L’operazione congiunta rientra nel programma di presidio capillare del territorio deciso dal Comitato per l’ordine pubblico e la sicurezza. Interventi che vanno ad aggiungersi ai controlli voluti dall’Amministrazione comunale, contro il degrado e la delinquenza, per garantire la vivibilità dei quartieri e la sicurezza dei cittadini. Insieme al capitano dei carabinieri, Stefano Caneschi, i militari del comando provinciale di Verona, gli uomini del Nas, l’unità cinofila di Padova e il comandante della Polizia locale Luigi Altamura, con 11 agenti. Erano presenti anche il sindaco Federico Sboarina, l’assessore alla Sicurezza Daniele Polato e il presidente della commissione Sicurezza Roberto Simeoni.

materiale abbandonato-2

«Un quartiere dopo l’altro porteremo avanti verifiche e controlli a tappeto finalizzati ad incrementare la percezione della sicurezza tra i cittadini e a scoraggiare comportamenti illeciti». Ha assicurato il sindaco Sboarina, spiegando che «non ci fermeremo alle verifiche ordinarie e agli sgomberi nelle aree sensibili o abbandonate, ma attraverso blitz come quelli di oggi, o come quello fatto l’anno scorso a Veronetta, continueremo a tenere sotto controllo soprattutto i negozi e locali etnici, dove spesso sono presenti soggetti che disturbano i residenti e la vivibilità dei quartieri. In questa zona ne stiamo monitorando ben cinque, per alcuni dei quali sono già scattate riduzioni di orario e chiusure».

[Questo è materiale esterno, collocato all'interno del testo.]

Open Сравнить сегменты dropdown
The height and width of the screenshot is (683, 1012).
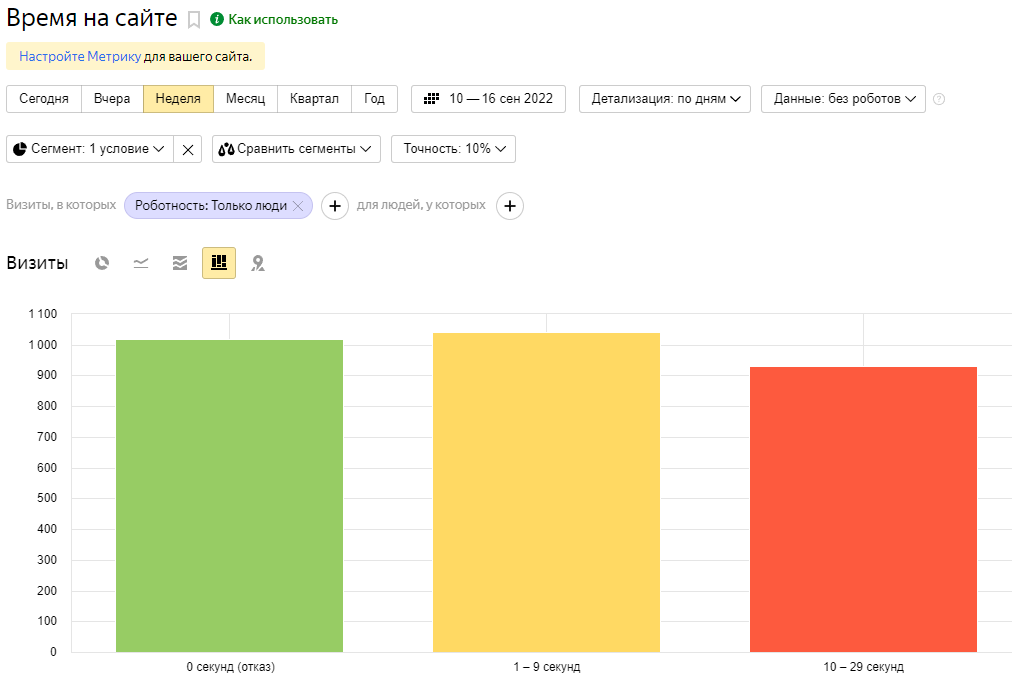click(x=296, y=149)
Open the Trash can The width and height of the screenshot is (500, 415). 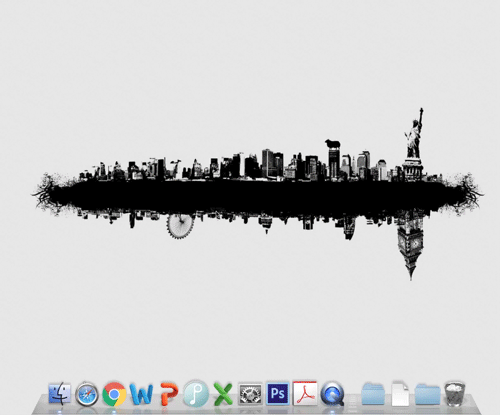click(455, 394)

«C’è chi parla e non ha fatto niente e chi invece in silenzio agisce, giorno dopo giorno, per dare risposte concrete ai cittadini – ha detto Polato -. Le verifiche proseguiranno massicce, anche in questo periodo intenso sia per l’arrivo di numerosi turisti che per il caldo. L’obiettivo è quello di tutelare i residenti e i lavoratori dei quartieri e del centro storico, così come gli esercenti che rispettano le norme e si comportano correttamente. Nelle prossime settimane saremo da un’altra parte, continueremo senza sosta. Stiamo inoltre predisponendo tutti gli atti affinchè si proceda con il recupero igienico-sanitario dell’immobile sgomberato oggi».

«Ogni segnalazione viene verificata, per cui chiediamo ai cittadini di continuare a comunicarci anomalie e irregolarità. Anche in estate non si fermerà il lavoro di controllo dei quartieri e del centro città – ha concluso Simeoni -. Continueremo a raccogliere le segnalazioni dei veronesi e a trasmetterle alle Forze dell’Ordine. È un sistema che funziona e che permette un’azione tempestiva».